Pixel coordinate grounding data
# # # # #
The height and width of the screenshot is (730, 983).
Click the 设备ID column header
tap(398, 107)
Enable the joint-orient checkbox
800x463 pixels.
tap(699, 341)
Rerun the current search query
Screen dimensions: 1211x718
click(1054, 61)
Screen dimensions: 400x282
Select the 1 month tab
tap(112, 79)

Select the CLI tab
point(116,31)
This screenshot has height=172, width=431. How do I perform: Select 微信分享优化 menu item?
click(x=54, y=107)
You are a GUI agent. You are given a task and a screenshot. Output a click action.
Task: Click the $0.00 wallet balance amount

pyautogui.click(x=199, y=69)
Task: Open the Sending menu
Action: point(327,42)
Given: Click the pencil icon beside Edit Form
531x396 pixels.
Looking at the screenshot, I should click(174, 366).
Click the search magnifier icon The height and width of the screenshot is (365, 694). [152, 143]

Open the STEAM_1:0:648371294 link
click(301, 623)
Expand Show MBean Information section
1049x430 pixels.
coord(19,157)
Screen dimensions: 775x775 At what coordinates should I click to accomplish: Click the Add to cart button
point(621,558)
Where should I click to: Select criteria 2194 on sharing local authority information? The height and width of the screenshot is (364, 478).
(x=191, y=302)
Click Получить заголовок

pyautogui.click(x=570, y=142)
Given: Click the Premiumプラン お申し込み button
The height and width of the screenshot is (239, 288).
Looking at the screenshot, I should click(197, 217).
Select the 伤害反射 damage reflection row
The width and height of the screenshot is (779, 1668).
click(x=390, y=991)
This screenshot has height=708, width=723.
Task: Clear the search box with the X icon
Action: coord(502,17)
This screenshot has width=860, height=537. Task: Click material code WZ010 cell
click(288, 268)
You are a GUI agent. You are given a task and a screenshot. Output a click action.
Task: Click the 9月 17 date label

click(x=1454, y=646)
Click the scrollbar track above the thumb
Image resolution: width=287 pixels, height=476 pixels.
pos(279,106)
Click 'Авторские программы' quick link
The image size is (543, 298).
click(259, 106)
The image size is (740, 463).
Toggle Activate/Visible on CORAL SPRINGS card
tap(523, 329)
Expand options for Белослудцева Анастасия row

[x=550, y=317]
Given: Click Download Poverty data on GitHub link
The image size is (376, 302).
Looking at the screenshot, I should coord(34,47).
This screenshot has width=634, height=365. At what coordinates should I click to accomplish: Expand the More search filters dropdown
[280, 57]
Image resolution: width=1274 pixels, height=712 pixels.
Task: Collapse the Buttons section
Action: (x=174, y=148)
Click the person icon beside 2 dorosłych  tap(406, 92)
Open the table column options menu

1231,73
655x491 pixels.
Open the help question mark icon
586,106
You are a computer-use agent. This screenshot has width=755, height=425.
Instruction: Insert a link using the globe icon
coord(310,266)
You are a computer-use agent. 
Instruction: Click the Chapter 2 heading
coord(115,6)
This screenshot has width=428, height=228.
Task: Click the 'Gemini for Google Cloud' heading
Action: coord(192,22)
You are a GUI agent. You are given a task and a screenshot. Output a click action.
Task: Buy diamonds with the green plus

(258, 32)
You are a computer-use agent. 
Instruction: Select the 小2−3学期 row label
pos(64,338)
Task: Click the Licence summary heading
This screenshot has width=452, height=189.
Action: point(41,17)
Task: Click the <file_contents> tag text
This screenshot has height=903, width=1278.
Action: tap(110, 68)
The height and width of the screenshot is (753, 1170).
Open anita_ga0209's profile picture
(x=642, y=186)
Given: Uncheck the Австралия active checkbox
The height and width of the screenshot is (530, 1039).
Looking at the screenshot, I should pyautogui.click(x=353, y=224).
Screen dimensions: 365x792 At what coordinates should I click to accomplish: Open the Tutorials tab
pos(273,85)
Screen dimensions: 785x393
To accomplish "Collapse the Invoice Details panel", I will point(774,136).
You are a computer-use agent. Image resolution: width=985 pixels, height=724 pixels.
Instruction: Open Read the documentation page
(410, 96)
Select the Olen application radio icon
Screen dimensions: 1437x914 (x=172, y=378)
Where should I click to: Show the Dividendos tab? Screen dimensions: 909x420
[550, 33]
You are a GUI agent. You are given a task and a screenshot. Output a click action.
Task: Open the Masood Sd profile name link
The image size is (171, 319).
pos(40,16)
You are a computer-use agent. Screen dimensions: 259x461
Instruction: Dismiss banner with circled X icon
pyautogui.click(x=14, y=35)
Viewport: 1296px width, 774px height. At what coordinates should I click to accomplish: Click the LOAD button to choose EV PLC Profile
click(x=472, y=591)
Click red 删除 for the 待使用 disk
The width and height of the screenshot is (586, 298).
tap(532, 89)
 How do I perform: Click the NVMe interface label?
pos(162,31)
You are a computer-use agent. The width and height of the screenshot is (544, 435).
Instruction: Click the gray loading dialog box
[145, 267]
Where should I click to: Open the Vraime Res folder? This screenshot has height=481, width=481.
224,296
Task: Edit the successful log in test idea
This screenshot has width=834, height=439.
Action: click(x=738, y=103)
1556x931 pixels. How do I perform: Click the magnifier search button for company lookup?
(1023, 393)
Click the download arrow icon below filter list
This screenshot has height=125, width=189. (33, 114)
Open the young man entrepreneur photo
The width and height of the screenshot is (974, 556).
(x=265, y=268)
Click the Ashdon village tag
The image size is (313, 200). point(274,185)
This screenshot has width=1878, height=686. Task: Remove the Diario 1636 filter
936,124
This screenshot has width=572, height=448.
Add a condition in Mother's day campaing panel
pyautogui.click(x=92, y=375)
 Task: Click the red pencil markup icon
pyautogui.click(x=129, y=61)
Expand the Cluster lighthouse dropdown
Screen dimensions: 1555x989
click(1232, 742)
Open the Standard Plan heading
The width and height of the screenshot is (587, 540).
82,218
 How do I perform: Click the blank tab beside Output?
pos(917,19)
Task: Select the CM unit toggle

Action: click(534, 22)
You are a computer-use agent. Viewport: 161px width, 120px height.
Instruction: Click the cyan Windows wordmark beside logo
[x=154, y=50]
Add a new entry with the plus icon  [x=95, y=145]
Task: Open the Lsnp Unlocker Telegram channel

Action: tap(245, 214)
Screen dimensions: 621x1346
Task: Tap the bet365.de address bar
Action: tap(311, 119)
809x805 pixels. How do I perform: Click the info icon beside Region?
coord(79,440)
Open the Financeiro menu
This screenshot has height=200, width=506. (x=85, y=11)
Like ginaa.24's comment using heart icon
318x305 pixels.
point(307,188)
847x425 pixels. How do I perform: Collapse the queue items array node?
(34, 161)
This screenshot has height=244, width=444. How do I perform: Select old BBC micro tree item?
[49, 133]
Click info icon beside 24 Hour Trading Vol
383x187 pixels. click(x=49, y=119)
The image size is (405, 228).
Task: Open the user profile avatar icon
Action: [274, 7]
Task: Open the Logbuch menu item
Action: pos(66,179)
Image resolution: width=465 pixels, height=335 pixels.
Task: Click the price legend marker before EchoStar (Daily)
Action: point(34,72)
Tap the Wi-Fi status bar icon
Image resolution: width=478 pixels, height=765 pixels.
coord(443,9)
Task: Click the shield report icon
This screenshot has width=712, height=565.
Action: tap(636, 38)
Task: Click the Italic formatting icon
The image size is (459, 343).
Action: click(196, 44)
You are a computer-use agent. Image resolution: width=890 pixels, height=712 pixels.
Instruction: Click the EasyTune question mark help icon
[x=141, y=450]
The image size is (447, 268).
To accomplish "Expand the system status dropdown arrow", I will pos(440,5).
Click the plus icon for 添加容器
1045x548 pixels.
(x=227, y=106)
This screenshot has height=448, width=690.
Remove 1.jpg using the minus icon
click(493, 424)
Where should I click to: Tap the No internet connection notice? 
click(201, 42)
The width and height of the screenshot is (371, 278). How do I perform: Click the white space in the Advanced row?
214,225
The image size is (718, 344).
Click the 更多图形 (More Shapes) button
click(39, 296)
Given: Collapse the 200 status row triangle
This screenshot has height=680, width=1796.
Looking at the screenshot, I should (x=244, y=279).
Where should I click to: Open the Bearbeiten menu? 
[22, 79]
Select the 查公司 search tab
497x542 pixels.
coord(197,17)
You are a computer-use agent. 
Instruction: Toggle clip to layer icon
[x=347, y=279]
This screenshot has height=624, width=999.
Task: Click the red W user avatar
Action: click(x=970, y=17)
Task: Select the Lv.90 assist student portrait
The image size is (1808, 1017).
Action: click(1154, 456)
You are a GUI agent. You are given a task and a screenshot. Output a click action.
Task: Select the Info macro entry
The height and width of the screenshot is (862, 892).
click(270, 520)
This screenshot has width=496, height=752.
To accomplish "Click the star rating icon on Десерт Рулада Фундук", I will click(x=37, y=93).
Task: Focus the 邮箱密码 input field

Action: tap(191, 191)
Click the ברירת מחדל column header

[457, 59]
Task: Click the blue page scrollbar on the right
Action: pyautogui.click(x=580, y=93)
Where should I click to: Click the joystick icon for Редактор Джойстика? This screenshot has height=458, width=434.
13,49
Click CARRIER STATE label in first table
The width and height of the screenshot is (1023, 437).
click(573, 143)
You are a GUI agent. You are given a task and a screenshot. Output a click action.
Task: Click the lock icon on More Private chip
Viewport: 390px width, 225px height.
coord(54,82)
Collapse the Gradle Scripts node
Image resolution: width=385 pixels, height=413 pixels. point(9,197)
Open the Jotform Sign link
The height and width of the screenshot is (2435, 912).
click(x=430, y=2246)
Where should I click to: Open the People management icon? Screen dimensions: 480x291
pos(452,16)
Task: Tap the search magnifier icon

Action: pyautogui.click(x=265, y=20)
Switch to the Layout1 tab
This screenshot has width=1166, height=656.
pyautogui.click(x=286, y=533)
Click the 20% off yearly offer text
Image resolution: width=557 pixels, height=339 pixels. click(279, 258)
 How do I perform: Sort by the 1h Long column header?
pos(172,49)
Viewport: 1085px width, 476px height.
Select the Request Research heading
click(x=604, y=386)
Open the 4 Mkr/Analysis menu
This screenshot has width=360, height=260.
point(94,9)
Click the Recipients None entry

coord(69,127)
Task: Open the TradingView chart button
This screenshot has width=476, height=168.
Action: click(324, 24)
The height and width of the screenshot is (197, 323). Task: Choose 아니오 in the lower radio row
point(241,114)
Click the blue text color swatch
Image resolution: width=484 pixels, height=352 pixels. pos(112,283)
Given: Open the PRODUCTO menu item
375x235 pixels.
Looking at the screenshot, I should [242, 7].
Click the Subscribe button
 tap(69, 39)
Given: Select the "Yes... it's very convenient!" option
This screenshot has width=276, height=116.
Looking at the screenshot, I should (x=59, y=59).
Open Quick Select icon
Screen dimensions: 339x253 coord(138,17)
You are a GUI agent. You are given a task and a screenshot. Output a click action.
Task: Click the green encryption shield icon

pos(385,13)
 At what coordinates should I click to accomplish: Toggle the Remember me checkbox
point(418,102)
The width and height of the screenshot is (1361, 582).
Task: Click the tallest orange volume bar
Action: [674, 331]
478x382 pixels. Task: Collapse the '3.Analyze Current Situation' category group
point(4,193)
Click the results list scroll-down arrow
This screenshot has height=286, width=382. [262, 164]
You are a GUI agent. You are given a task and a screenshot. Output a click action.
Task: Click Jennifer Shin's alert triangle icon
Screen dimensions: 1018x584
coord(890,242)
# # # # #
### [REQUIREMENT]
After reading the records above, work out how many lines contain "triangle" and give that number only.

### [SOLUTION]
2